Monday, June 1, 2026

"IS THE REAGAN REVOLUTION NEARING COMPLETION?"

 “IS THE REAGAN REVOLUTION NEARING COMPLETION?”

I’m a little late coming to Imani Perry’s fine book “South to America: A Journey Below the Mason-Dixon to Understand the Soul of a Nation,’ but in reading of her travels South and her reflections on it, I am reminded of how the deep the resistance is to the justice movements of the 1960’s:  movements on race, gender, sexual orientation, class, capitalism, and environmental justice.  And, as Dr. Perry’s book demonstrates, the resistance to these justice movements is not just located in the South – it is a deep part of our national history.  She was born in Alabama, so she knows our language and our approaches to life, but in them, she also sees the depth of white, male supremacy that continues to plague us all as a nation.

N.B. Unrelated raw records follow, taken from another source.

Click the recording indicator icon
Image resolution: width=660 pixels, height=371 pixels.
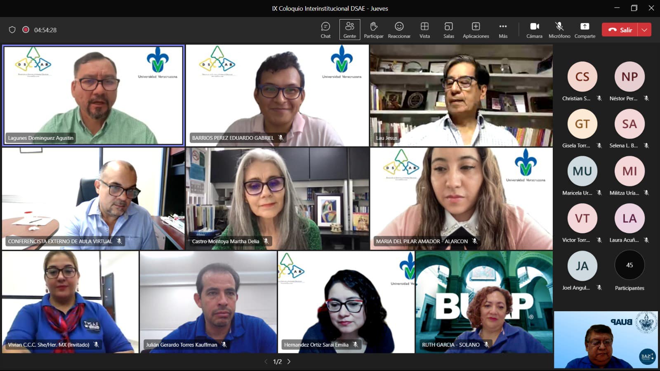pyautogui.click(x=26, y=30)
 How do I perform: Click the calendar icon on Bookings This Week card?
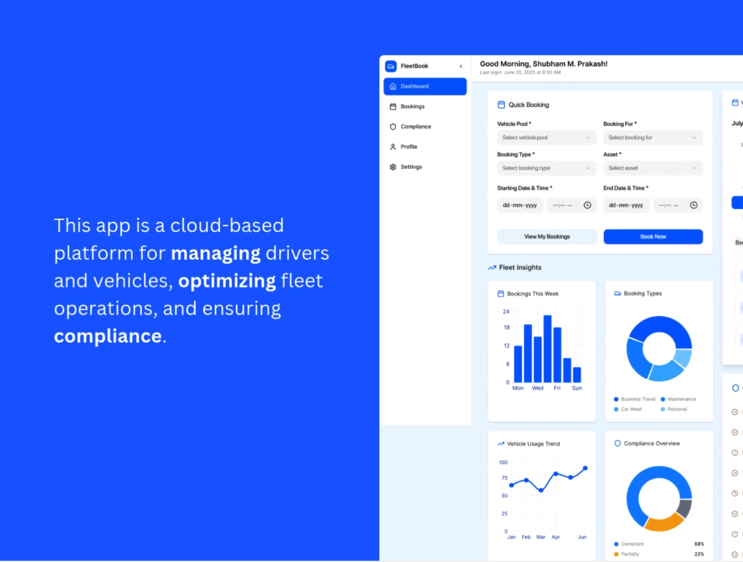click(500, 293)
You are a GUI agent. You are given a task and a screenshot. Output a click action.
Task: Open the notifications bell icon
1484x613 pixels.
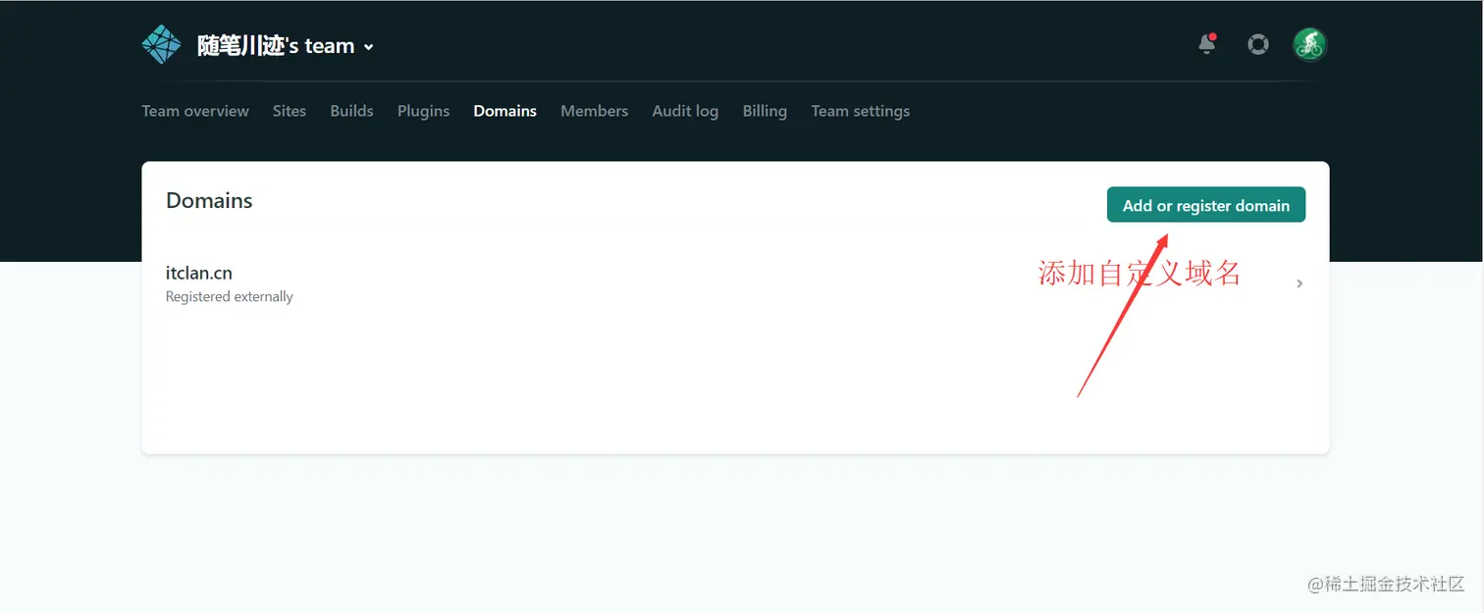[1206, 45]
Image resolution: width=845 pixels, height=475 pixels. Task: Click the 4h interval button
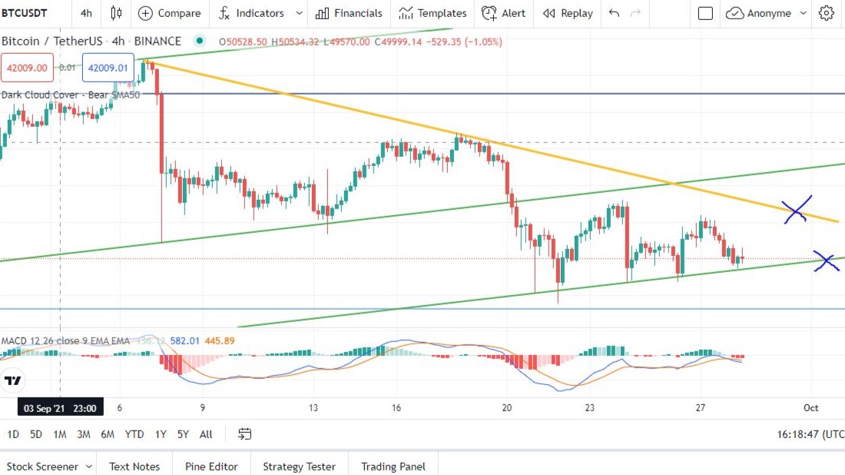86,13
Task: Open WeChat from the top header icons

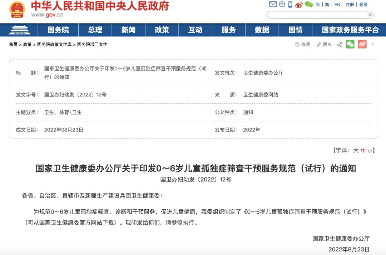Action: (309, 4)
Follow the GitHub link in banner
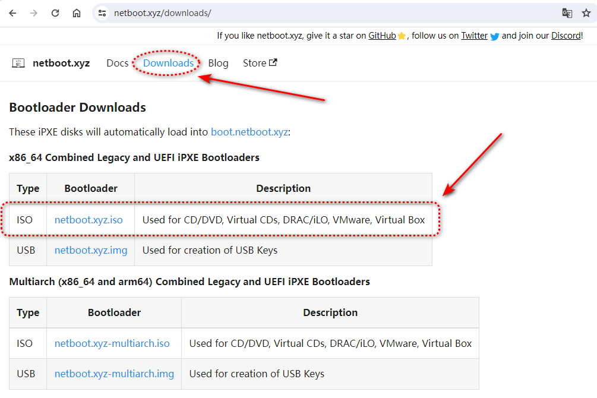 click(383, 36)
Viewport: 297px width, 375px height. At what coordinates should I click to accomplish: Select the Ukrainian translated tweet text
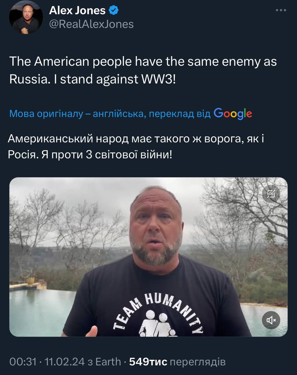click(x=136, y=146)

As SCOTUS continues to strike down basic civil rights protection, I am taken back to the part of my life where I began to change on these issues:  in the decade of the 1960’s.  One of my friends scoffs at the 60’s, calling it a time of self-indulgence,  the rise of the individual, and the breaking of community in America.  While some of that is true, it was also a time when old ways of oppression and death began to be mitigated, including the thundering resistance to the Vietnam War, and when new communities - more centered on justice - began to form. Whatever one thinks of the 60’s, however, the movements for justice in that decade were strong enough to call forth a powerful counter-revolution, a revolution that got its sea legs under Ronald Reagan’s presidency.  Nixon began it in the 1968 presidential election with his “Southern Strategy,” teaching white males how to re-institute racism without ever mentioning race.  It is a strategy that they have followed ever since.

Nixon’s own personal shortcomings short-circuited this counter-revolution, and this movement would wait on a TV star/actor from California to lead it.  Reagan came into office in 1980, beginning his campaign for the presidency at the Neshoba County Fair in Philadelphia, Mississippi, the site of the kidnaping and murdering of three civil rights workers in 1964: James Chaney, Andrew Goodman, and Michael Schwerner.  He never mentioned any of that, but his unspoken message was that he would be the candidate to restore white, male supremacy.  His approach would be that government is the problem, not the solution.  To those white people in the South and beyond who railed at the federal interventions on education, civil rights, and women’s rights, this approach was music to their ears.  In this way, Reagan began a counter-revolution that continues – don’t tell those of us classified as “white” how to live our lives, don’t mess with us.

This revolution has continued to move forward – from the defeat of the Equal Rights Movement to Lee Atwater’s use of Willie Horton to propel George H.W. Bush to the presidency to the ascendance of a right-wing Supreme Court to the invasions of Iraq by the Bush dynasty, to the cuts in public assistance and the growth of prisons under the Clinton administration to the disasters of the W Bush administration to the blasphemy that is the Trump administration.  We should be clear here – the presidency of Donald Trump is not an aberration.  It is rather the culmination of a counter-revolution that began almost 50 years ago, a movement that began in response to the push for justice and equity in the 1960’s.

There are, of course, movements for justice and equity that continue.  The election of Barack Obama as the first African-American President of the United States was a stunning achievement, but it scared many white folks to death, and it led us to Donald Trump as president.  Black Lives Matter, the renewed fight for the ERA, Gay Pride, the fight for preservation of the earth – all these speak of the continuing powerful and deep energy for the idea of liberty and justice for all.  I’ll continue this conversation next week, but for now, I want us to be mindful that Trump is not an aberration.  In many ways, he is the culmination of the Reagan counter-revolution.  And, yes, it will be wonderful if the Democrats can regain control of Congress in November but let us be clear-eyed on this:  the Reagan Revolution will continue.